И все поворачиваются в ту сторону, куда отбыл трамвай.
А там внезапно возникший густой утренний туман, скрывает Шаговую улицу. Он сложно движется перед глазами, медленно перекатываясь размытыми многослойными формами. Кажется, что показывают видовой фильм из жизни больших неуклюжих животных (слоны? киты? но точно - что-то округлое...), а глазок камеры запотел, и поэтому движущиеся изображения вместе с четкостью потеряли распознаваемость, но приобрели гипнотический статус. Совсем плоские огромные контуры с неровными и закругленными краями накладываются друг на друга, расходятся в разные стороны, проникают один в другой, создавая тем самым, как ни странно, впечатление завораживающего внутреннего объема и бесконечной глубокой перспективы.
И в далекой глубине мелькает блестка света.
И еще раз.
И в тех местах, где были блестки, стойкими следами остаются белесые кольца.
И блестка появляется вновь.
И кольца тоже.
И свет усиливается своими множественными кольцевыми гало, передаваясь по эстафете слоистых наплывов.
И в момент повторного совпадения колец с блуждающим огоньком включается цокот копыт.
И туман над рельсами вокруг источника звука, совпадающего с движущимся световым пятном, уплотняется и концентрируется, принимая различимые очертания.
Из белесой дымчатой мути выплывает всадник на горбатом белом коне.
На лбу коня светится прямой полуметровый рог.
Всадник, в котором Мотляр узнает Дезидерия, останавливается и спешивается.
Ватт и Товарищ Рыжулькис берут единорога под уздцы.
Дезидерий подходит к Мотляру и Громоздкому, молча жмет им руки и встает рядом.
Трое молодых людей стоят в шеренге плечом к плечу и наблюдают за действиями Совокупных Бо и Ки.
Мотляр замечает, что каска Громоздкого теперь матовая и бархатистая от мелких капелек влаги, конденсирующихся на ее поверхности.
Мастер Йок стоит перед единорогом и обеими руками делает круговые движения в разные стороны. Передние ноги единорога подгибаются, и он опускается на колени.

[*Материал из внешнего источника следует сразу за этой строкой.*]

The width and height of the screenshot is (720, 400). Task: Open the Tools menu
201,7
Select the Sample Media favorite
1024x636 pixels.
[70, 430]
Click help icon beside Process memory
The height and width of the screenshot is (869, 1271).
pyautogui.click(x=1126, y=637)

Ватт и Товарищ Рыжулькис, расставив пошире ноги, натягивают короткие поводья.
На фоне белеющей туманной завесы отчетливо виден контур равностороннего горба единорога.
Карлик Юрик Керосинин, держа высоко над головой острую пластину желтого металла, подходит к животному и вонзает ее в горб.
Клочья тумана накалываются на рога шлема викинга, как воздушные шары на зубья большой вилки, и лопаются, не оставляя следов.
И единорог вздрагивает всем телом.
Нибелунг делает несколько быстрых движений, сопровождаемых звуками, очень напоминающими скрежетание ножа по стеклу, затем вынимает из бескровной разверстой плоти свое орудие, встряхивает его и отходит.